In a career that spanned six decades, Mr. Campbell made dozens of albums, sold more than 40 million records and was inducted into the Country Music Hall of Fame. At a time when the grittier “outlaw” movement of Waylon Jennings and Willie Nelson was on the rise, Mr. Campbell vaulted to fame as an unabashed sentimentalist whose songs were aimed squarely at the American heartland.
His best-known recordings included John Hartford’s “Gentle on My Mind” (which became his theme song) and Larry Weiss’s “Rhinestone Cowboy.” His most frequent collaborator was songwriter Jimmy Webb, who provided expressive, wistful hits such as “By the Time I Get to Phoenix,” “Galveston” and “Wichita Lineman.”
“My approach is simplicity,” Mr. Campbell told Time magazine in 1969. “If I can just make a forty-year-old housewife put down her dish towel and say ‘Oh!’ — why then, man, I’ve got it made.”
Mr. Campbell was 4 when an uncle bought him a $5 mail-order guitar from a Sears, Roebuck & Co. catalogue. He taught himself to play as an escape from sharecropping, explaining, “Picking a guitar was a lot easier than picking cotton.” He grew to admire the Belgian-born jazz guitarist Django Reinhardt, whom he called “the most awesome player I ever heard.”
Without any formal training, Mr. Campbell became by the early 1960s part of the Wrecking Crew of Los Angeles, studio musicians who were known for their versatility and skill.

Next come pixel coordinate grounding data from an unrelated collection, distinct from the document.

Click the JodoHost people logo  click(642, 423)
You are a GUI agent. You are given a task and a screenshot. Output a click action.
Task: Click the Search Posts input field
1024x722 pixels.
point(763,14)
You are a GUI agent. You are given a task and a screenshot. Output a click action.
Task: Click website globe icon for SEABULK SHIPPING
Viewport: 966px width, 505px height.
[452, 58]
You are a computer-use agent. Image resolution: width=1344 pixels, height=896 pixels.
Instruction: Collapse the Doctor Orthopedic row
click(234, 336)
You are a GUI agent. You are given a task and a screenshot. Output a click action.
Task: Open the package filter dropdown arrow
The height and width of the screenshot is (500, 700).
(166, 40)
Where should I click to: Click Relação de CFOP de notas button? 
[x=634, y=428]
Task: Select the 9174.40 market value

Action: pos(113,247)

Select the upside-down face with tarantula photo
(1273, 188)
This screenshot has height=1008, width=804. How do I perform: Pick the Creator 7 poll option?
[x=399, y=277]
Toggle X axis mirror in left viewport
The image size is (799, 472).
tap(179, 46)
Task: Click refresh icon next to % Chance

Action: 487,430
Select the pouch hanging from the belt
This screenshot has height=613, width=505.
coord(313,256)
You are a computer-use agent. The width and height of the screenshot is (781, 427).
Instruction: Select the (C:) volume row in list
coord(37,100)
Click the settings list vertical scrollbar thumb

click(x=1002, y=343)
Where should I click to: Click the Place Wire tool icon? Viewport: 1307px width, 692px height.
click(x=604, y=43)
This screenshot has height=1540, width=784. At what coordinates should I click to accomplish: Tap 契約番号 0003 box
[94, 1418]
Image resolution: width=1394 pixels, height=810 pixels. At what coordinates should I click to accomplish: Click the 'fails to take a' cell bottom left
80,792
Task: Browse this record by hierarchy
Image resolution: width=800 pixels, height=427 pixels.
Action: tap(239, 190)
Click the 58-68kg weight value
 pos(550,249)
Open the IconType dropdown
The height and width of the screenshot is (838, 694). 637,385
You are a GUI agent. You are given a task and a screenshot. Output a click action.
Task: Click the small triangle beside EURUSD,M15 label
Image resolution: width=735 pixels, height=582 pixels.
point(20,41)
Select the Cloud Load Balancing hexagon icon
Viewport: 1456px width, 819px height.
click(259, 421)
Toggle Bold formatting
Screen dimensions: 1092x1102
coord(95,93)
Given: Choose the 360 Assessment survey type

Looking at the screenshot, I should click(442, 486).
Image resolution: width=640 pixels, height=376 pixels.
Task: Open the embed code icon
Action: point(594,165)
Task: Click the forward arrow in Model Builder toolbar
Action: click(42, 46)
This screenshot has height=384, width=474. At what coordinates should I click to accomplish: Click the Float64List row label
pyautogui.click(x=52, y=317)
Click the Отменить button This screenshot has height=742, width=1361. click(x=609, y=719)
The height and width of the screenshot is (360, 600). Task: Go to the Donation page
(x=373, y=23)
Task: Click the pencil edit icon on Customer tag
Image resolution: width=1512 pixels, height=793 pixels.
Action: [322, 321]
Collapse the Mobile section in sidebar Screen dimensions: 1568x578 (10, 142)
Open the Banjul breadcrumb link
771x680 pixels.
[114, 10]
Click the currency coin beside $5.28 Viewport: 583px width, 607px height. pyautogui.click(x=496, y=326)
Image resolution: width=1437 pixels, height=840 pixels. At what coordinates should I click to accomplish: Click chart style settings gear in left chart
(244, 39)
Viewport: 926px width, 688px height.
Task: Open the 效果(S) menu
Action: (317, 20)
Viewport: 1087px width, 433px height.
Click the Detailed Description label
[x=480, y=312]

He played rhythm guitar on more than 500 jazz, pop, rock and country records, backing entertainers such as Frank Sinatra, Nat “King” Cole, Elvis Presley, Merle Haggard and the Beach Boys. When Beach Boy Brian Wilson had a breakdown in 1965, the band asked Mr. Campbell to fill in on tour. Singing falsetto and playing bass, he got his first taste of crowd frenzy.
“Right after one concert,” he told the New York Times, “the Beach Boys ran for the cars like mad, but I didn’t care. I took my time, figuring nobody would pay any attention to me, since I wasn’t really a Beach Boy. Well, I want to tell you, they jumped on me with all four feet — started yankin’ my hair, stole my watch, tore off my shirt. From then on, I was the first one in the car.”
Mr. Campbell broke through as a solo act in 1967 with a flurry of Grammy Awards for “Gentle on My Mind.” Strapping, clean-cut, farm-boy handsome and with an easygoing charisma, he was soon in demand as a television guest star.
Through a friendship with comedian Tommy Smothers, Mr. Campbell co-hosted “The Summer Brothers Smothers Show” on CBS in 1968. He acquitted himself so smoothly — despite his aversion to the program’s liberal politics — that the network hired Mr. Campbell to host a variety show, “The Glen Campbell Goodtime Hour,” which aired from 1969 to 1972.
He also was cast as a supporting actor in the John Wayne movie “True Grit” (1969), whose theme song he sang.
In interviews, he could be quick-witted and charming, tossing off one-liners and country-fried quips.
On his upbringing in rural Arkansas: “If we grew it, we ate it. If Daddy shot it, Mamma cooked it.” On his vault to movie, TV and record fame in the late 1960s: “Woooowheee! Ah been busier than a three-headed woodpecker!” On his movie role: “ ‘True Grit’ was fun to do, but I wasn’t cut out to be an actor. I made John Wayne look so good, he won his only Oscar.”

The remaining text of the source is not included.